Saltwater Slavery: A Middle Passage from Africa to American Diaspora
- Author: Stephanie E. Smallwood
- Publication date: 2007

= Saltwater Slavery =

2008 book by Stephanie E. Smallwood

Saltwater Slavery: A Middle Passage from Africa to American Diaspora is a book by Stephanie E. Smallwood and the 2008 winner of the Frederick Douglass Book Prize. The book attempts to tell the story of enslaved Africans through the accounts of the Royal Africa Company (RAC) from 1675 to 1725.

== Themes ==

=== European Alteration of the Economy of West Africa ===

Smallwood demonstrates that Europeans altered and exploited the economy and political structure of West Africa. The market economy created by demand for slaves created an environment in the West African littoral that, for those marked for forced labor, became an inexorable march towards the slaving ships. European market demands created expansionist policies in the emerging states of West Africa. By supplying these states with guns and access to wealth, Europeans allowed certain groups to establish and maintain hegemony over other groups. These continued conflicts provided captives who were sold to European slave traders, which funded further wars and captures.

=== Commodification ===

One of the most important threads running through Smallwood's book is the process of commodification. This project begins in the introduction, where she contrasts the African slave experience with other migrant experiences: "In place of the networks that link origins and departures, and transform the emigrant into an immigrant, for African captives in the Atlantic system reverberated the traumatic echo of commodification" (18). While other immigrants are allowed to maintain links to their cultures, systems, and geographies, African slaves were deprived of all these. The commodification became complete when slaves were subjected to deprivations that tested the limits of human endurance—all in the name of maximizing profit for the RAC.

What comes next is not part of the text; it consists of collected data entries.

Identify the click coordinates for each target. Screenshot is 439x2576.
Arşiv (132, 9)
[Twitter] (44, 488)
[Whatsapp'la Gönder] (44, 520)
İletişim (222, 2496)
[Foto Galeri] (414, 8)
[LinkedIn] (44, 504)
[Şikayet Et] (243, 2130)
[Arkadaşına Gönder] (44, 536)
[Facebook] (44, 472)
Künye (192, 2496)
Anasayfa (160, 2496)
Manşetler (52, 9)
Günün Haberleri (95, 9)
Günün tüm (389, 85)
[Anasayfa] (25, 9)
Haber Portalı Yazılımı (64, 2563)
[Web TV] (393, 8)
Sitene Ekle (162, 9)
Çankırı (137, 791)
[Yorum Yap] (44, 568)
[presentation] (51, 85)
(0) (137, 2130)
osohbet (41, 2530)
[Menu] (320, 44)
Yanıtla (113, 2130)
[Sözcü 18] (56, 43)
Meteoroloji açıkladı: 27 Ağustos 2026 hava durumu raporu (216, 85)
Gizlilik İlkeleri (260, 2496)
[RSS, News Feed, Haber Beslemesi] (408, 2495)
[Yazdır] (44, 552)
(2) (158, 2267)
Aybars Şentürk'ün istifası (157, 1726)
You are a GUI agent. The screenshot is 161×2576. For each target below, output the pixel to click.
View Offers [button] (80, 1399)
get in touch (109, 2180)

Using the slave traders' ledgers, Smallwood shows how the great human drama of the slave trade was reduced to notes and "quantitative 'facts.'" These accounting instruments, packaged as they are in the form to be transmitted to headquarters in London, both conceal and reveal the underlying stories. In order to keep alive the fiction that slaving is no more messy than other forms of commodity-trading, bookkeepers needed the instruments of ledgers and quantities, and they needed to believe in the fungibility of human life. "People, tobacco, gold, and gunpowder, all mutually exchangeable against one another, were able to pass smoothly across transactional lines that separated one account from another" (84).

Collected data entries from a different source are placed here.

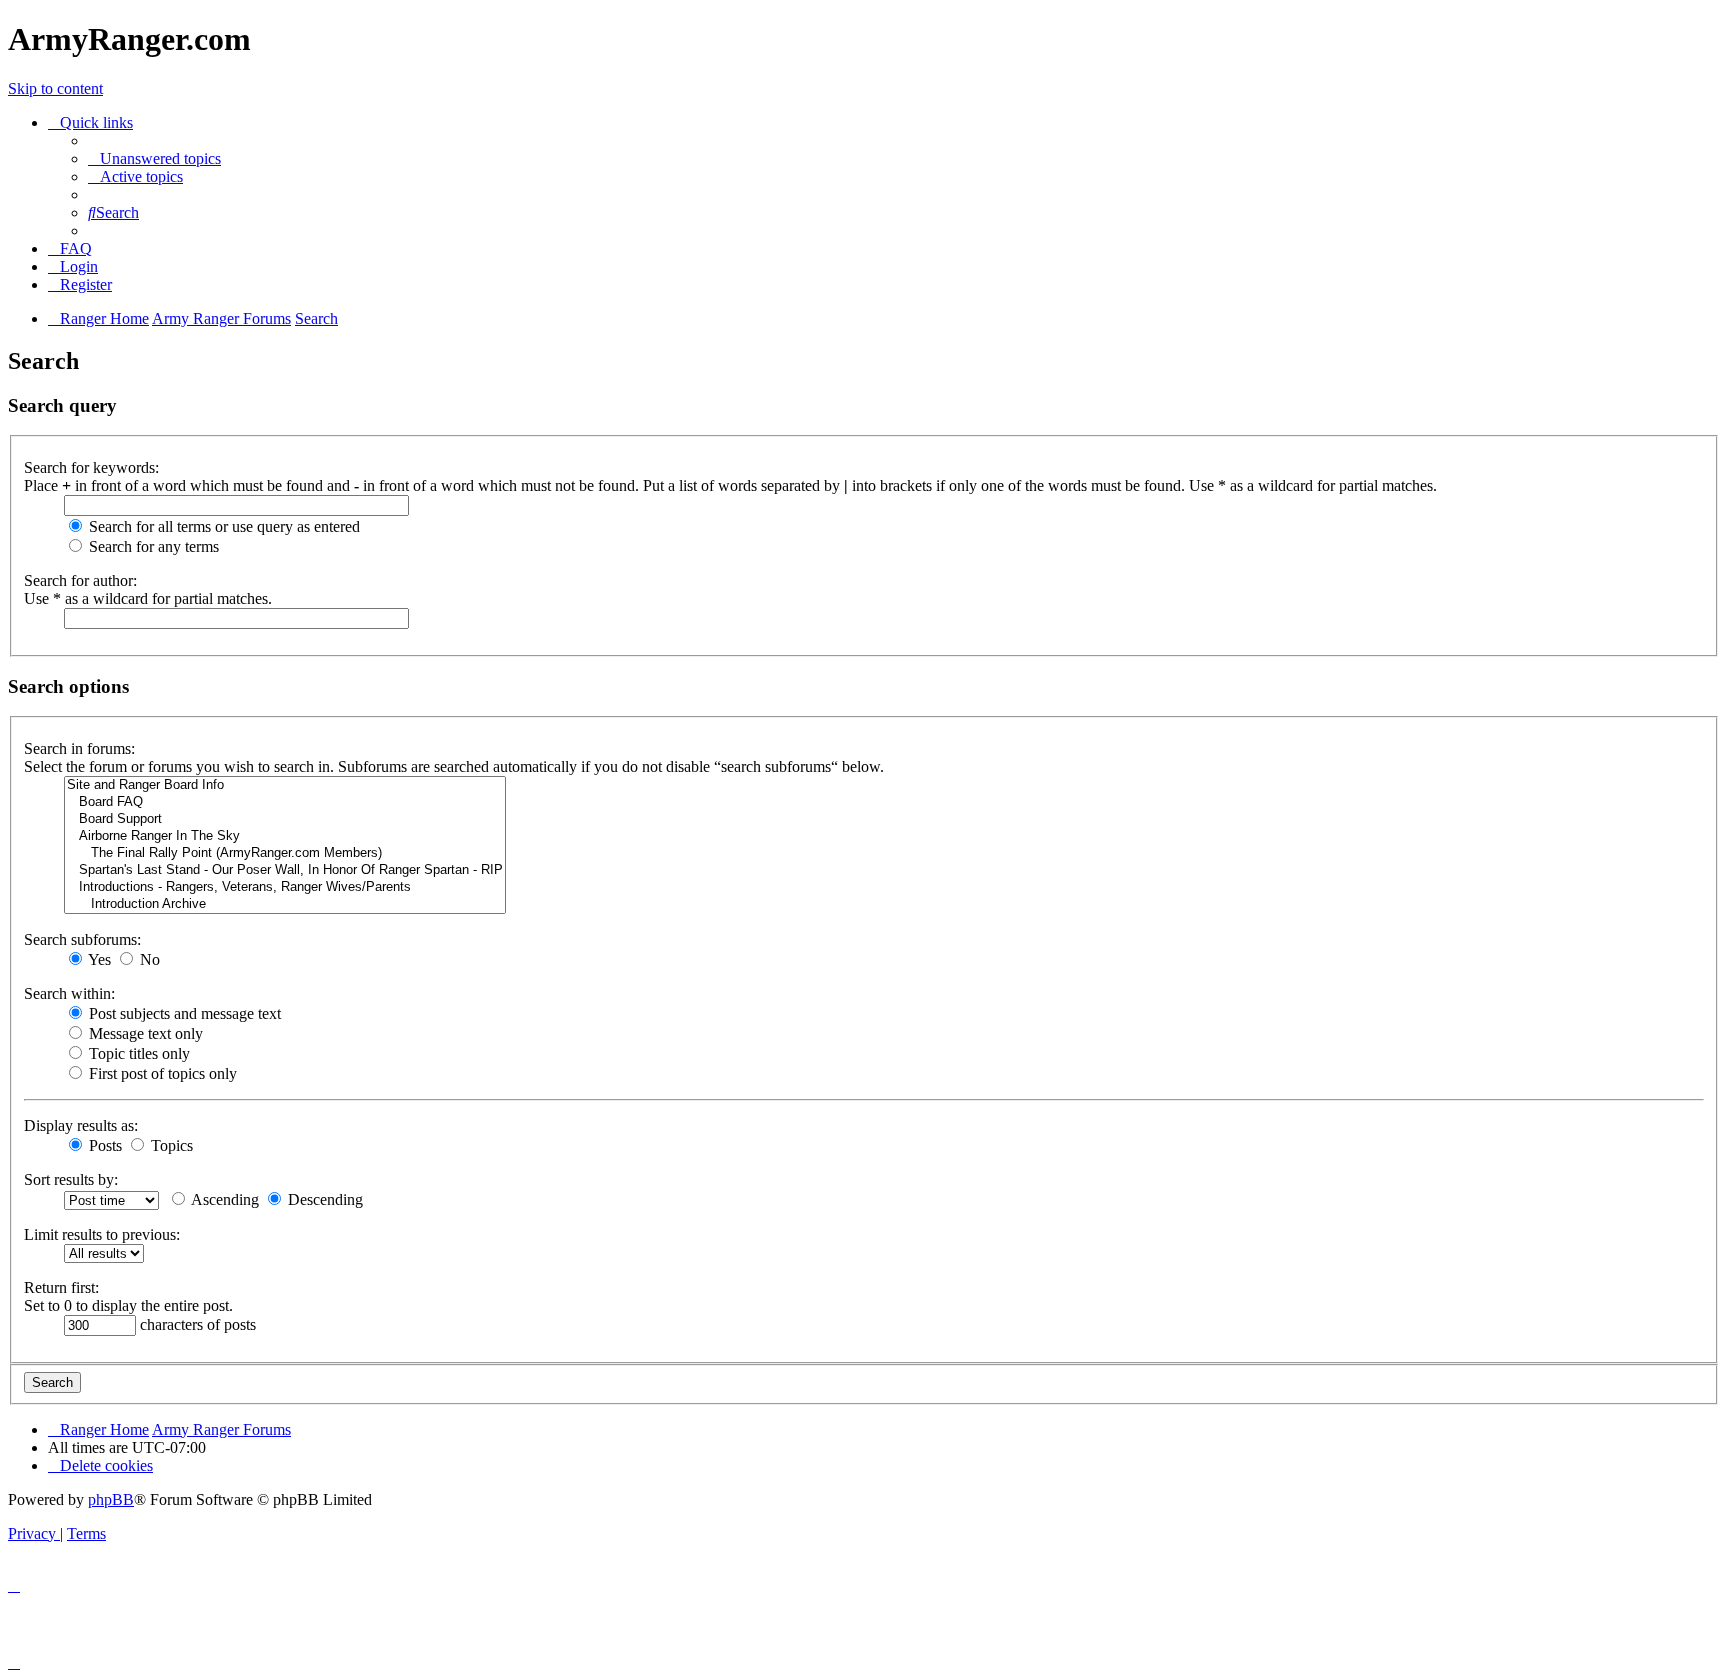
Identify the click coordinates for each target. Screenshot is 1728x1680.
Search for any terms (152, 546)
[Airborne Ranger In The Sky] (285, 836)
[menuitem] (154, 158)
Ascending (223, 1199)
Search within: (69, 993)
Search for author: (80, 580)
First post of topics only (161, 1073)
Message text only (144, 1033)
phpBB (111, 1499)
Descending (323, 1199)
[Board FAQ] (285, 802)
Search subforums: (82, 939)
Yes (98, 959)
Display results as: (81, 1125)
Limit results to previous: (102, 1234)
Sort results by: (71, 1179)
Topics (170, 1145)
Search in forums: (79, 748)
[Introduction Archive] (285, 904)
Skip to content (55, 88)
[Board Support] (285, 819)
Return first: (61, 1287)
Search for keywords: (91, 467)
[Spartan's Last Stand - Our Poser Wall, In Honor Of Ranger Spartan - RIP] (285, 870)
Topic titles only (137, 1053)
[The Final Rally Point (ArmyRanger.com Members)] (285, 853)
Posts (103, 1145)
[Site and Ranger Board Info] (285, 785)
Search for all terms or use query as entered (222, 526)
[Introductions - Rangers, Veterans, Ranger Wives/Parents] (285, 887)
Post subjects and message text (183, 1013)
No (148, 959)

=== The Middle Passage ===

Another of the projects at play in Saltwater Slavery is a troubling of the very notion of the "middle passage". Smallwood closes the book with an account from a slave named Sibell, noting:

 "Sibell's remembered experience cannot fit into the neat temporal and spatial categories that frame my narration of the 'middle passage,' with its orderly narrative progression from African captivity through Atlantic commodification to American slavery...Sibell's narrative suggests that the slave ship charted no course of narrative continuity between the African past and American present, but rather memorialized an indeterminate passage marked by the impossibility of full narrative closure" (164).

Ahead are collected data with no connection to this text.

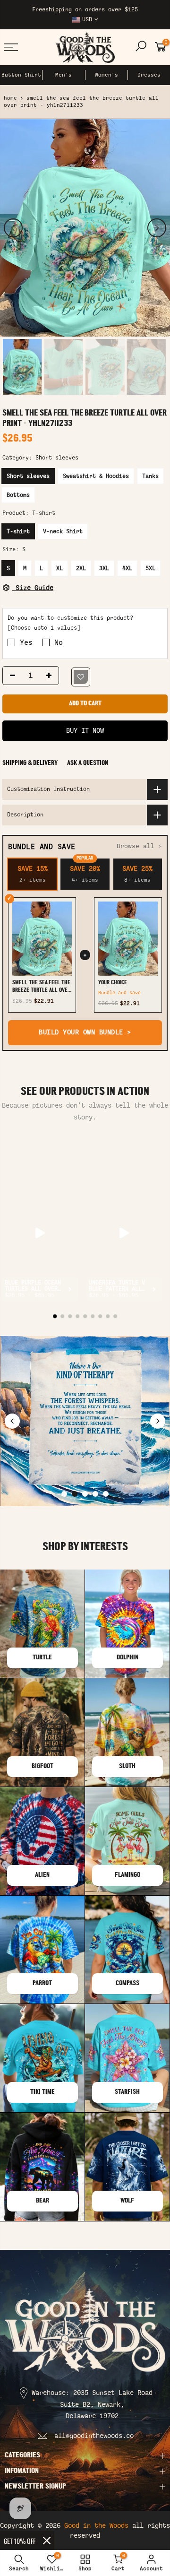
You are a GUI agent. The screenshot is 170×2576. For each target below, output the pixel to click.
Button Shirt (21, 75)
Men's (63, 75)
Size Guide (32, 587)
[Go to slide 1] (64, 1494)
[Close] (47, 2540)
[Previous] (13, 227)
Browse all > (139, 846)
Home (10, 98)
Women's (106, 75)
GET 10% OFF (19, 2541)
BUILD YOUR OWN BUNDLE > (85, 1032)
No (58, 642)
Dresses (149, 75)
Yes (26, 642)
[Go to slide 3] (85, 1494)
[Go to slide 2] (74, 1494)
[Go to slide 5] (106, 1494)
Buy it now (85, 730)
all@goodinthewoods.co (94, 2435)
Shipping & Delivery (30, 763)
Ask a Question (87, 763)
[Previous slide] (12, 1421)
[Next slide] (157, 1421)
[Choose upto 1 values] (44, 627)
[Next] (156, 227)
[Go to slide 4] (95, 1494)
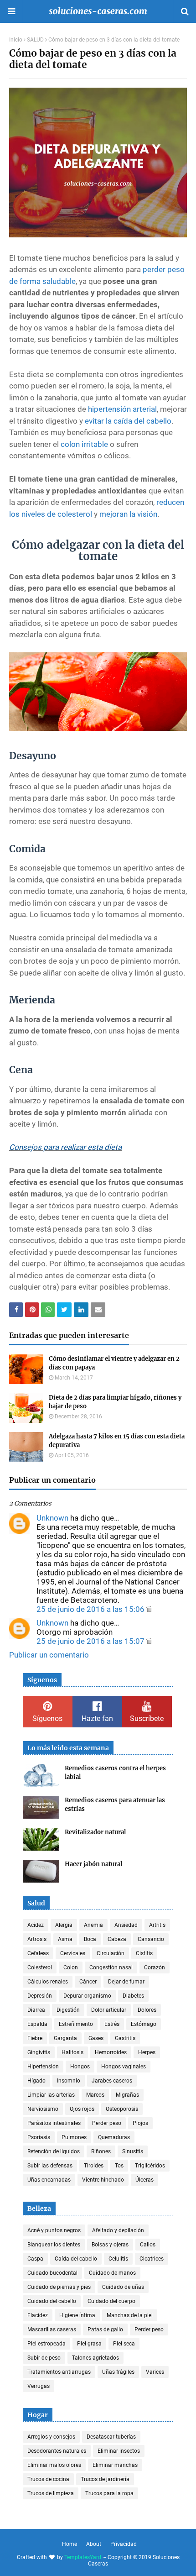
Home (69, 2544)
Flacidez (37, 2315)
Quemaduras (114, 2137)
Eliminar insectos (119, 2451)
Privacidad (123, 2544)
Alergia (63, 1925)
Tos (119, 2165)
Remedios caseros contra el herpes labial (115, 1772)
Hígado (36, 2081)
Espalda (37, 2024)
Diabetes (133, 1996)
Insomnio (68, 2081)
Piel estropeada (46, 2343)
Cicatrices (151, 2259)
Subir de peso (44, 2358)
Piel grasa (89, 2343)
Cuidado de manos (112, 2273)
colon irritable (84, 444)
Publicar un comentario (49, 1654)
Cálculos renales (47, 1981)
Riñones (101, 2151)
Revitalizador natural (95, 1832)
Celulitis (118, 2259)
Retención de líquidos (53, 2151)
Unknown (52, 1517)
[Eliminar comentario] (149, 1609)
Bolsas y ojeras (110, 2244)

To the African on a slave ship, there was nothing about the ordeal on a slave ship that implied linear progression to a known end. Rather, every moment was a rupture—a complete disintegration of previously understood experience. She calls the slaves' time on the ship an "experience of motion without discernible direction or destination" (122). Slaves had little idea where they were being taken or what was to be required of them when they arrived. Thus, to talk about the Atlantic slave ship experience as the "middle passage" does not correspond to the lived experiences of slaves themselves.

=== Diaspora ===

Smallwood reveals the stop-and-start nature of early diasporic attempts by African slaves. In the process of being removed to the Americas, slaves were deprived of the kin relations through which many African societies established the identities of their component members. Without connection to their kin structures or their ancestors' homelands, these Africans were unable to create a continuity of their lives with those of their ancestors. In addition, these Africans, especially the early slaves that Smallwood speaks of in the period 1675–1725, were unable to raise children of their own in the New World. She writes, "Their only heirs were those who trailed after them on the returning slave ships, to take the place of dead and departed saltwater laborers…" (160). Deprived of the ability to put down roots in the New World, these slaves were doubly robbed of identity: that of the one they left behind and that of the one they could not create in the Americas. Not until the 1720s were slaves able to raise American-born children and establish a surviving, sustainable community.

== Form ==

Smallwood's text engages with the most fundamental difficulty for any person who attempts to write the history of the Atlantic slave trade: very few accounts of the slaves themselves are extant. Instead, we must use the accounts of Europeans in order to attempt to reconstruct the lived experiences of African slaves. Using the body of data (both numerical and anecdotal) that European slave traders left behind, Smallwood rescues some of the static "stages" used to describe the Atlantic slave trade—the African Gold Coast, the middle passage, and the American slave market—by bringing to life the forces that defined these arenas.